*Trecho selecionado*.
3.3.11

Levitan abre a mala de poemas de Nei Duclós

Levitan também assina
a capa e as ilustrações
Anos 70. Poemas reunidos em uma velha mala em Blumenau. Um encontro entre Nei Duclós, Cláudio Levitan, Juarez Fonseca e Caio Fernando Abreu à beira do Guaíba, em Ipanema. E nasce Outubro, de Duclós. Os detalhes dessa história podem ser lidos aqui, no texto que Levitan fez para a orelha do livro, editado pelo IEL em 1975.

       Ao lado da cama de Nei uma mala velha e cheia de poesias. Abriu-se. Ali ele guardava os sonhos que passávamos, o despertar futuro e os pesadelos que nos perseguem.



Nei Duclós em Ipanema (1975)
Foto de Eneida Serrano

        Era 72. Um ano migratório, muitos indo para o norte: o Carnaval da Bahia. Era a luz, uma fresta, por ela passava um ar de liberdade. Muitos acreditando na era de Aquarius (o sonho). Discutíamos tudo, o real e o irreal. As contradições e a síntese. A era de Peixes findava (?).

        Minha meta era Salvador, o Carnaval também. Mas desviei para visitar amigos em Blumenau (SC). No meio daquela festa eles trabalhavam fazendo um bom jornal às margens do Itajaí. Um vale com bananeira, mato e malocas, com árvores e casas europeias. Uma cidade estranha: às vezes num passado sombrio e temeroso, às vezes pacata e bonita. Um pedaço.

        Posei na casa de Nei e Virson. À primeira vista uma casa grande e vazia. Nada de móveis: uma ladeira, escada, jardins, duas camas, seis quartos e muito chão. Ao lado da cama de Nei uma mala velha e cheia de poesias. Uma surpresa. 

        Em meio àquele calor e à perspectiva de viagem, aquela mala me prendia pela curiosidade. Abriu-se. Ali ele guardava os sonhos que passávamos, o despertar futuro e os pesadelos que nos perseguem. A calma da lucidez, para que nada se perca, que o sangue corra sempre por dentro dos corpos. A cor dos campos perdidos desse povo peregrino. O norte e o sul nos corações. Lemos tudo isso naquele ar de Europa cansada e de América selvagem.

*Material fornecido*.
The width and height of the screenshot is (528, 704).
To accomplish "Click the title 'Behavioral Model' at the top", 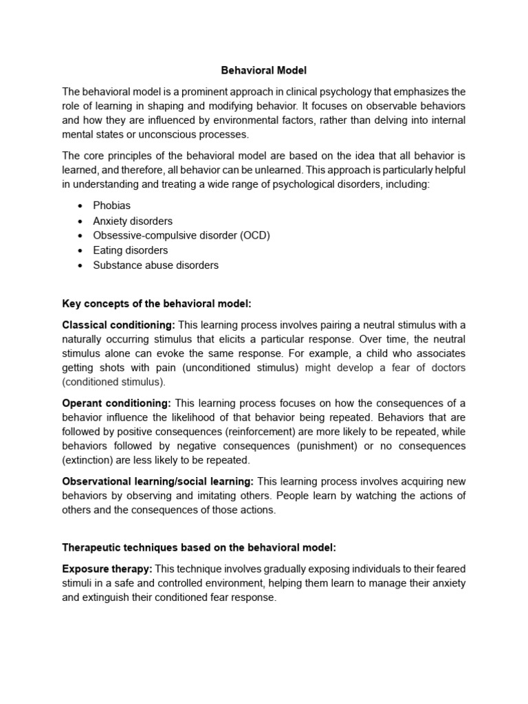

*Atividades propostas*.
**A.** Transcreva, do texto sobre a mala de poemas de Nei Duclós, o trecho que se inicia nas palavras "Nei Duclós em" e se encerra em "bonita. Um pedaço.".
**B.** De acordo com o texto sobre a mala de poemas de Nei Duclós, as afirmações a seguir estão corretas? Responda sim ou não a cada uma e cite as palavras do texto que justificam a resposta. (i) O livro Outubro foi editado pelo IEL em 1975. (ii) A casa de Nei e Virson estava cheia de móveis. (iii) Salvador era a meta de quem escreveu a orelha do livro.

*Respostas esperadas*.
**A.**
Nei Duclós em Ipanema (1975)
Foto de Eneida Serrano

        Era 72. Um ano migratório, muitos indo para o norte: o Carnaval da Bahia. Era a luz, uma fresta, por ela passava um ar de liberdade. Muitos acreditando na era de Aquarius (o sonho). Discutíamos tudo, o real e o irreal. As contradições e a síntese. A era de Peixes findava (?).

        Minha meta era Salvador, o Carnaval também. Mas desviei para visitar amigos em Blumenau (SC). No meio daquela festa eles trabalhavam fazendo um bom jornal às margens do Itajaí. Um vale com bananeira, mato e malocas, com árvores e casas europeias. Uma cidade estranha: às vezes num passado sombrio e temeroso, às vezes pacata e bonita. Um pedaço.

**B.**
(i) Sim: "editado pelo IEL em 1975".
(ii) Não: "Nada de móveis".
(iii) Sim: "Minha meta era Salvador".